*** Opening of DATA ***

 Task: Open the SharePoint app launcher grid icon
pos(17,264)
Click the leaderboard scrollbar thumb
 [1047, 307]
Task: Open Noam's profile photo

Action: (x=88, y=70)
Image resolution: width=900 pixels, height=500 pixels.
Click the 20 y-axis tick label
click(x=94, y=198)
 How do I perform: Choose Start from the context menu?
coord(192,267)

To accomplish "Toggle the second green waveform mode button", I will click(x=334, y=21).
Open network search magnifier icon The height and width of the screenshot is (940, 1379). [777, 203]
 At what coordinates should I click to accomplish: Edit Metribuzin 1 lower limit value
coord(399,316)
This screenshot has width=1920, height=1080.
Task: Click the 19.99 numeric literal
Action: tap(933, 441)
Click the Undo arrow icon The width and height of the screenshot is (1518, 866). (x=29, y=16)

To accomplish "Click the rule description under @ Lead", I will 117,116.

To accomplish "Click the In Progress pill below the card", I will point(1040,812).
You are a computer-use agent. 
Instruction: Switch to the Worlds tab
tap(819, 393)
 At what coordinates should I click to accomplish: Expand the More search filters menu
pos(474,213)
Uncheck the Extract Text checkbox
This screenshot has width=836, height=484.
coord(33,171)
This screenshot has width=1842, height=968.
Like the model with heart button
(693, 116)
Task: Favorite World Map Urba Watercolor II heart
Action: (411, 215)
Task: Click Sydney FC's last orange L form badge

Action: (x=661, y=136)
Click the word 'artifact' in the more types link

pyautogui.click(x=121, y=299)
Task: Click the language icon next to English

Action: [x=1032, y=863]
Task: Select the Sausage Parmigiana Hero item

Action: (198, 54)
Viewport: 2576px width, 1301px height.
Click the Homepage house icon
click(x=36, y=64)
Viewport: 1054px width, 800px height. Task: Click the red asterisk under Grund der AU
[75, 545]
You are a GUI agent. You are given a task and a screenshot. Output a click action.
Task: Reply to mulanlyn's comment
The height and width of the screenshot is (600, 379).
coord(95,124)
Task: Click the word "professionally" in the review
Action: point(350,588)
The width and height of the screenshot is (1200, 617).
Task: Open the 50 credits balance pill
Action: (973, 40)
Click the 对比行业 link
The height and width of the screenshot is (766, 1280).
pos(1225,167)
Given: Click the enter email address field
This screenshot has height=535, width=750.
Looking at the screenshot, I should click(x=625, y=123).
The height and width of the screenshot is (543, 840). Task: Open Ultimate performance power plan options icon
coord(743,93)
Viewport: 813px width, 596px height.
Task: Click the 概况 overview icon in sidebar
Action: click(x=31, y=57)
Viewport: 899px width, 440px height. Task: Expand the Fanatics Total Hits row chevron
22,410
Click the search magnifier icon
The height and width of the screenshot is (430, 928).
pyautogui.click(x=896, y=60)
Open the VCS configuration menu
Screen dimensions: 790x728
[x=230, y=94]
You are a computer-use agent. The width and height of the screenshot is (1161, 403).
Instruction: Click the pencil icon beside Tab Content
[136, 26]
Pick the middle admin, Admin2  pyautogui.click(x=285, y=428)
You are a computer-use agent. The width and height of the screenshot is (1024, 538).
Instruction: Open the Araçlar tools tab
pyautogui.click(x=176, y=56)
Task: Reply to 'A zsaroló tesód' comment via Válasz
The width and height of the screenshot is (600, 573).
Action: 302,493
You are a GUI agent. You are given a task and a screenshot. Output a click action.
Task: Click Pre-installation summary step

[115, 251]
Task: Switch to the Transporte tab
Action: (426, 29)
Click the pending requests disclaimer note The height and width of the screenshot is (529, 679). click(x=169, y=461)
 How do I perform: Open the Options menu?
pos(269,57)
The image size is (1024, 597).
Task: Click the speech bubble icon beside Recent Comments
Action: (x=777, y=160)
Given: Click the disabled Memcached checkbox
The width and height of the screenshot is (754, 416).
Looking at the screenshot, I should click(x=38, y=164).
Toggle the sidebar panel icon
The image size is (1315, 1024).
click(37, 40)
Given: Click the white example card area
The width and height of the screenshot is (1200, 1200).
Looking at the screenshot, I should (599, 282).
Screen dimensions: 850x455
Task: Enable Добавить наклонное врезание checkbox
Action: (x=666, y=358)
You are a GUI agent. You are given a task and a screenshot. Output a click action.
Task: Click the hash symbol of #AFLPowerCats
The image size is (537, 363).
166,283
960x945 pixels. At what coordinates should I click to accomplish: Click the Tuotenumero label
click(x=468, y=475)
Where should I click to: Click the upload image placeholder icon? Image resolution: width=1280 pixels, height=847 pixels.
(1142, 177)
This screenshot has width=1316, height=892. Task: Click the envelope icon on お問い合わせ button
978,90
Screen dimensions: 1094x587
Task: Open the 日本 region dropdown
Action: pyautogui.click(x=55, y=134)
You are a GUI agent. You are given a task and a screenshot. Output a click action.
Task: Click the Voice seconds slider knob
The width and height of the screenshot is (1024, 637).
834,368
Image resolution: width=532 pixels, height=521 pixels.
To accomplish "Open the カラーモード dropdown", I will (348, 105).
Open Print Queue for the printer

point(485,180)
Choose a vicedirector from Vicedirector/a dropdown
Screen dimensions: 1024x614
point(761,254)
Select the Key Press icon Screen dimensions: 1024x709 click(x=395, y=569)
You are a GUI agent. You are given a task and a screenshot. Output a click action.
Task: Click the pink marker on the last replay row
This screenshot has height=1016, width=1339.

*** Close of DATA ***

An exact copy of all the entries is what's needed; write it out.

 Task: Open the SharePoint app launcher grid icon
pos(17,264)
Click the leaderboard scrollbar thumb
 [1047, 307]
Task: Open Noam's profile photo

Action: (x=88, y=70)
Image resolution: width=900 pixels, height=500 pixels.
Click the 20 y-axis tick label
click(x=94, y=198)
 How do I perform: Choose Start from the context menu?
coord(192,267)

To accomplish "Toggle the second green waveform mode button", I will click(x=334, y=21).
Open network search magnifier icon The height and width of the screenshot is (940, 1379). [777, 203]
 At what coordinates should I click to accomplish: Edit Metribuzin 1 lower limit value
coord(399,316)
This screenshot has width=1920, height=1080.
Task: Click the 19.99 numeric literal
Action: tap(933, 441)
Click the Undo arrow icon The width and height of the screenshot is (1518, 866). (x=29, y=16)

To accomplish "Click the rule description under @ Lead", I will 117,116.

To accomplish "Click the In Progress pill below the card", I will point(1040,812).
You are a computer-use agent. 
Instruction: Switch to the Worlds tab
tap(819, 393)
 At what coordinates should I click to accomplish: Expand the More search filters menu
pos(474,213)
Uncheck the Extract Text checkbox
This screenshot has width=836, height=484.
coord(33,171)
This screenshot has width=1842, height=968.
Like the model with heart button
(693, 116)
Task: Favorite World Map Urba Watercolor II heart
Action: (411, 215)
Task: Click Sydney FC's last orange L form badge

Action: (x=661, y=136)
Click the word 'artifact' in the more types link

pyautogui.click(x=121, y=299)
Task: Click the language icon next to English

Action: [x=1032, y=863]
Task: Select the Sausage Parmigiana Hero item

Action: (198, 54)
Viewport: 2576px width, 1301px height.
Click the Homepage house icon
click(x=36, y=64)
Viewport: 1054px width, 800px height. Task: Click the red asterisk under Grund der AU
[75, 545]
You are a GUI agent. You are given a task and a screenshot. Output a click action.
Task: Reply to mulanlyn's comment
The height and width of the screenshot is (600, 379).
coord(95,124)
Task: Click the word "professionally" in the review
Action: point(350,588)
The width and height of the screenshot is (1200, 617).
Task: Open the 50 credits balance pill
Action: (973, 40)
Click the 对比行业 link
The height and width of the screenshot is (766, 1280).
pos(1225,167)
Given: Click the enter email address field
This screenshot has height=535, width=750.
Looking at the screenshot, I should click(x=625, y=123).
The height and width of the screenshot is (543, 840). Task: Open Ultimate performance power plan options icon
coord(743,93)
Viewport: 813px width, 596px height.
Task: Click the 概况 overview icon in sidebar
Action: click(x=31, y=57)
Viewport: 899px width, 440px height. Task: Expand the Fanatics Total Hits row chevron
22,410
Click the search magnifier icon
The height and width of the screenshot is (430, 928).
pyautogui.click(x=896, y=60)
Open the VCS configuration menu
Screen dimensions: 790x728
[x=230, y=94]
You are a computer-use agent. The width and height of the screenshot is (1161, 403).
Instruction: Click the pencil icon beside Tab Content
[136, 26]
Pick the middle admin, Admin2  pyautogui.click(x=285, y=428)
You are a computer-use agent. The width and height of the screenshot is (1024, 538).
Instruction: Open the Araçlar tools tab
pyautogui.click(x=176, y=56)
Task: Reply to 'A zsaroló tesód' comment via Válasz
The width and height of the screenshot is (600, 573).
Action: 302,493
You are a GUI agent. You are given a task and a screenshot. Output a click action.
Task: Click Pre-installation summary step

[115, 251]
Task: Switch to the Transporte tab
Action: (426, 29)
Click the pending requests disclaimer note The height and width of the screenshot is (529, 679). click(x=169, y=461)
 How do I perform: Open the Options menu?
pos(269,57)
The image size is (1024, 597).
Task: Click the speech bubble icon beside Recent Comments
Action: (x=777, y=160)
Given: Click the disabled Memcached checkbox
The width and height of the screenshot is (754, 416).
Looking at the screenshot, I should click(x=38, y=164).
Toggle the sidebar panel icon
The image size is (1315, 1024).
click(37, 40)
Given: Click the white example card area
The width and height of the screenshot is (1200, 1200).
Looking at the screenshot, I should (599, 282).
Screen dimensions: 850x455
Task: Enable Добавить наклонное врезание checkbox
Action: (x=666, y=358)
You are a GUI agent. You are given a task and a screenshot. Output a click action.
Task: Click the hash symbol of #AFLPowerCats
The image size is (537, 363).
166,283
960x945 pixels. At what coordinates should I click to accomplish: Click the Tuotenumero label
click(x=468, y=475)
Where should I click to: Click the upload image placeholder icon? Image resolution: width=1280 pixels, height=847 pixels.
(1142, 177)
This screenshot has width=1316, height=892. Task: Click the envelope icon on お問い合わせ button
978,90
Screen dimensions: 1094x587
Task: Open the 日本 region dropdown
Action: pyautogui.click(x=55, y=134)
You are a GUI agent. You are given a task and a screenshot. Output a click action.
Task: Click the Voice seconds slider knob
The width and height of the screenshot is (1024, 637).
834,368
Image resolution: width=532 pixels, height=521 pixels.
To accomplish "Open the カラーモード dropdown", I will (348, 105).
Open Print Queue for the printer

point(485,180)
Choose a vicedirector from Vicedirector/a dropdown
Screen dimensions: 1024x614
point(761,254)
Select the Key Press icon Screen dimensions: 1024x709 click(x=395, y=569)
You are a GUI agent. You are given a task and a screenshot. Output a click action.
Task: Click the pink marker on the last replay row
This screenshot has height=1016, width=1339.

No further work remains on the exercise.